Toward the Party Conference (Part 6)

By Jorge Gómez Barata

In the mid-1980s, as Fidel Castro criticized the errors and negative tendencies derived from the mechanical transfer of Soviet experiences and concentrated on the Cuban economy, he frequently asked me: “At what point should I allude to the state and political superstructure, which have also been copied, and – because it is difficult to criticize a copy without alluding to the original – for how long should I avoid mentioning the Soviet Union?”

The questions remained unanswered. In 1991, the Soviet Union ceased to exist; to criticize it would be idle, and it was not elegant to chop a fallen tree into firewood. Because a crisis of total proportions spread throughout Cuba, the leader of the Revolution made a call to resistance and discontinued his criticism. Under those circumstances, the Fourth Party Congress was held Oct. 10-14, 1991.

During the opening of the event, Fidel Castro disregarded the tradition of ruling Communist Parties of beginning their congresses with the presentation of a written report. To distance himself from that formality was a good beginning for an event that was held two years after the fall of the Berlin Wall, which symbolized the end of real socialism, two months after the illegalization of the Communist Party founded by Lenin, and 77 days before the liquidation of the Soviet Union. With good reason, the Comandante described that event as a “Congress-in-arms.”

Aware of the multiple significance of those processes, Fidel said: “Are we to assume that those real events have no bearing on our country? […] These events had not only material influence […] they also had ideological influence. […] The incredible evolution of the events affected the confidence, the spirit, the conscience of many people.”

Under the influence of the socialist debacle, the deterioration of the situation in the Soviet Union and the process of rectification, a Call to the Fourth Congress was issued in 1990. It was an all-encompassing document that exhorted the Party bases, the working class and all the people to take a critical look at the Cuban reality, a look that would allow the elaboration of a sort of diagnosis and an agenda for the perfecting of socialism.

Although the debate fulfilled all expectations, I had the impression that, due to the difficulties and dangers of the situation at the time, the exercise was not profitable enough.
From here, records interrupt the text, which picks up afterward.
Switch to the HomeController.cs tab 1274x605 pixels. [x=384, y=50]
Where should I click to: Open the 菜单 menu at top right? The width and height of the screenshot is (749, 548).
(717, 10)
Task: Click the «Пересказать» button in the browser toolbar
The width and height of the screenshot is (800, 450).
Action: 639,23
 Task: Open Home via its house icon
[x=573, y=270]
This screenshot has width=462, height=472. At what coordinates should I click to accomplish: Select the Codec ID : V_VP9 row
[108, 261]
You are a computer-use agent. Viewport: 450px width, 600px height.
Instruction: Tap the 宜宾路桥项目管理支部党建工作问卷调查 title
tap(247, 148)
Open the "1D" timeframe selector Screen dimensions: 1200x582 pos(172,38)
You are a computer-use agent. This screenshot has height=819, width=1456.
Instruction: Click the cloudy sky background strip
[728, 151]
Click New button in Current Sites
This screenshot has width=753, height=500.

At a time when resistance was a priority, the Party itself promoted a massive catharsis that may have misdirect everyone’s attention. I believe that it may have been a good idea at the wrong time, and that led to the result that its conclusions were shelved.

Nevertheless, in the heat of the changes that the Party was forced to make in its statutes and the Constitution, some amendments were approved. Some were substantial, such as the admission of clergy to the Party, others were cosmetic.

In my opinion, the idea of the Call to the Fourth Congress was associated with the existence of a current of opinion that believed it was pertinent to deepen the rectification by extending it to the work methods and styles of the Party itself.

When closing the Congress, again before the people, that time at Antonio Maceo Square in Santiago de Cuba, Fidel Castro stressed the historic nature of the event. “This Congress is historic for many reasons,” he said. “Among others, because fate has made us the flag bearers of the Revolution of the humble, the Revolution of the workers, the Revolution of the exploited. […] We never aspired to such extraordinary honors, we never held such grandiose hopes, but history and life imposed them upon us and we shall know how to carry them out.”

Eighteen years later, as the Party prepares what will be its First National Conference, those words have essentially been kept.

Jorge Gómez Barata is a Cuban journalist. He lives in Havana.